Starting to learn about optimization

I’m considering tackling a problem that appears to have a fixed handful of cutoffs and a performance metric, so I started reading a bit about optimization with essentially zero initial knowledge (not sure ordinary least squares counts for much). I’m reading about many tools, but I keep running into what I think to be important practical considerations that aren’t answered in one place. I’m not writing anything yet, but it could be helpful if I don’t have these questions hanging over my head:

• These if-else cutoffs are not differentiable, to my understanding. They are not obvious step functions either, rather decisions in a loop. Does this mean smoothing approximations are not possible and I need to focus on derivative-free optimization?
• I’m seeing vague hints of downsides to derivative-free optimization like poor scaling, slow convergence, and more likely non-global optima. What are some practical things I should know?
• What do I do when out-of-sample testing suggests the model is bad? I’d just get the same result if I try again without changing anything.

If this doesn’t concern Julia packages much, I’ll move it to Off-Topic.

tackling a problem that appears to have a fixed handful of cutoffs and a performance metric,

What is the specific problem? I assume the “fixed handful of cutoffs” are constraints? Performance metric is probably the objective function. If you’re solving optimizations with constraints, then probably you need to use JuMP-like workflow (you need an underlying solver).

These if-else cutoffs are not differentiable

Maybe you can present the specific problem. To me it sounds like integer programming, e.g. in a unit commitment problem if the generator is ON, then it’s output power is e.g. [2MW, 10MW], if it’s OFF, then it’s output power is 0MW.

rather decisions in a loop

I didn’t get this either. What does loop here mean? Do you mean reinforcement learning (aka approximate dynamic programming)?

Does this mean smoothing approximations are not possible and I need to focus on derivative-free optimization?

No. There’re two layers, the outer layer is branch-and-bound, the inner layer is continuous optimization where you apply effective optimization methods. It’s not quite accurate to partition the methods into derivative-free methods or others. For example, the well-studied simplex algorithm for linear programming—it is not a typical derivative-driven algorithm, but it’s very effective.

Supplied material
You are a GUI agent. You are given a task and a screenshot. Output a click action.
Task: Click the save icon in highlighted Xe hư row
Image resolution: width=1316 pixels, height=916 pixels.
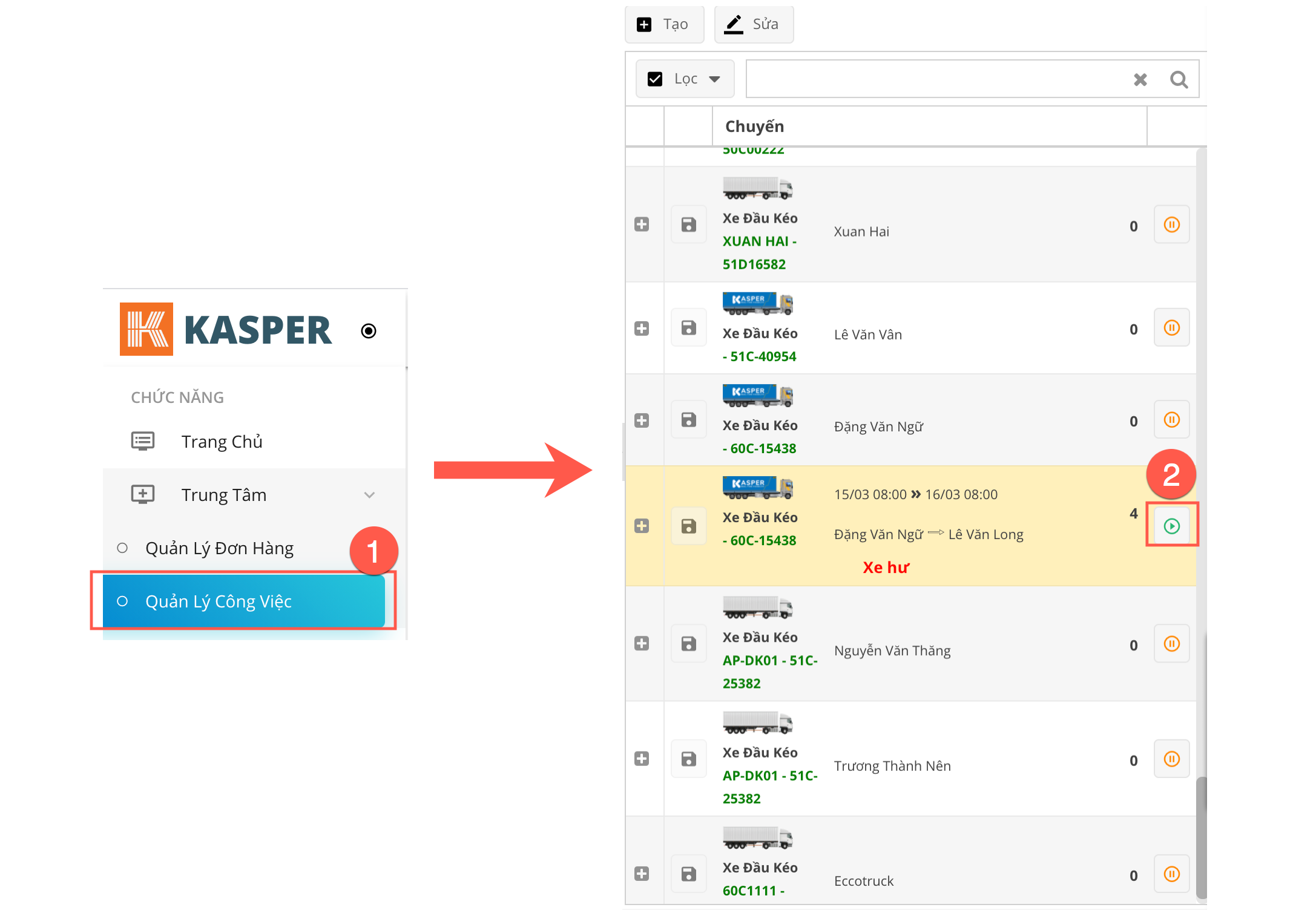(688, 526)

Things to do
a: In the optimization thread, what does the reply name as the outer of the two layers?
b: Carry the optimization thread forward from its last sentence.

Results for the exercise
a: Branch-and-bound.

b:
downsides to derivative-free optimization like poor scaling, slow convergence, and more likely non-global optima.

You need to distinguish optimization problems and algorithms. The primary question is: is my optimization convex? If yes, then it is easy, otherwise pursuing global optimum is hard. If it’s a nonconvex differentiable nonlinear programming, then derivative-based methods are usable, which is based on descent direction and stepsize selection (But they may converge to local optimum, so they essentially don’t have any guarantee about the quality of the solution. Or, say, different local optimization algorithms are only relatively comparable). So the core issue is not about “using derivatives or not”.

What do I do when out-of-sample testing suggests the model is bad?

Are you doing stochastic optimization? In stochastic optimization, there are two models: the model of the uncertainty, and the model of physic system. For example, if you are solving a stochastic unit commitment, then you need a model for wind generation, maybe an ARIMA model for instance. This part is irrelevant to optimization techniques.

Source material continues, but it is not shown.